- [WHAT IS REQUIRED]:
Update the lines from the first one through the line with "coord(1019,738)": replace "Borders" with "Shading" and keep everything else the same.
+ + + + +
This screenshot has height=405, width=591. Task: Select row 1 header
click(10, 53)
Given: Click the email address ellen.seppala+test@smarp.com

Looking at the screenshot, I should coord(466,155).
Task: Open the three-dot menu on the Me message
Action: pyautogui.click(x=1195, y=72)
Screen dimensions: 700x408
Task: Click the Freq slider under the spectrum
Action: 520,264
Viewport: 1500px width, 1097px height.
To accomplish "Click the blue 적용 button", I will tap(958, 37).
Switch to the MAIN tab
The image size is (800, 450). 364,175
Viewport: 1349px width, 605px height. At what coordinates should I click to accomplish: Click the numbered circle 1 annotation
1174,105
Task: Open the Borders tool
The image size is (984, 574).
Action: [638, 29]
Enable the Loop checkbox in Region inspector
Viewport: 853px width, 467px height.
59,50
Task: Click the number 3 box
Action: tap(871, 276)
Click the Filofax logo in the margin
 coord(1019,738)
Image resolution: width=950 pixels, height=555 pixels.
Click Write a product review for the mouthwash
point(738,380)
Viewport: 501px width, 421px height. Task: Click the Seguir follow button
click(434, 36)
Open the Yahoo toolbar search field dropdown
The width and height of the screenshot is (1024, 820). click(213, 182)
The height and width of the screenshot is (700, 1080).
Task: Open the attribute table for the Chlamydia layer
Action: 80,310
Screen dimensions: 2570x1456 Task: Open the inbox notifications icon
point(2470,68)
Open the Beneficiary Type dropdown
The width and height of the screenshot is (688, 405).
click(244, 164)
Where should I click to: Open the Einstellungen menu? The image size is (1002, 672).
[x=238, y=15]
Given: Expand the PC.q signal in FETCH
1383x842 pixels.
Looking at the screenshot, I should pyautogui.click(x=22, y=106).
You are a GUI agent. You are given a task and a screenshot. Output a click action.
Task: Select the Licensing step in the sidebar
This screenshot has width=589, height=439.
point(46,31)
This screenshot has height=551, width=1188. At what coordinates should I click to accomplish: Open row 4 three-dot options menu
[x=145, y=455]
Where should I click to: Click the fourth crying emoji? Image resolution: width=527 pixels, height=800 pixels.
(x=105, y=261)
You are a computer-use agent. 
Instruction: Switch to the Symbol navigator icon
+ + + + +
- [PROBLEM SOLUTION]:
This screenshot has height=405, width=591. Task: Select row 1 header
click(10, 53)
Given: Click the email address ellen.seppala+test@smarp.com

Looking at the screenshot, I should coord(466,155).
Task: Open the three-dot menu on the Me message
Action: pyautogui.click(x=1195, y=72)
Screen dimensions: 700x408
Task: Click the Freq slider under the spectrum
Action: 520,264
Viewport: 1500px width, 1097px height.
To accomplish "Click the blue 적용 button", I will tap(958, 37).
Switch to the MAIN tab
The image size is (800, 450). 364,175
Viewport: 1349px width, 605px height. At what coordinates should I click to accomplish: Click the numbered circle 1 annotation
1174,105
Task: Open the Shading tool
The image size is (984, 574).
Action: [638, 29]
Enable the Loop checkbox in Region inspector
Viewport: 853px width, 467px height.
59,50
Task: Click the number 3 box
Action: tap(871, 276)
Click the Filofax logo in the margin
 coord(1019,738)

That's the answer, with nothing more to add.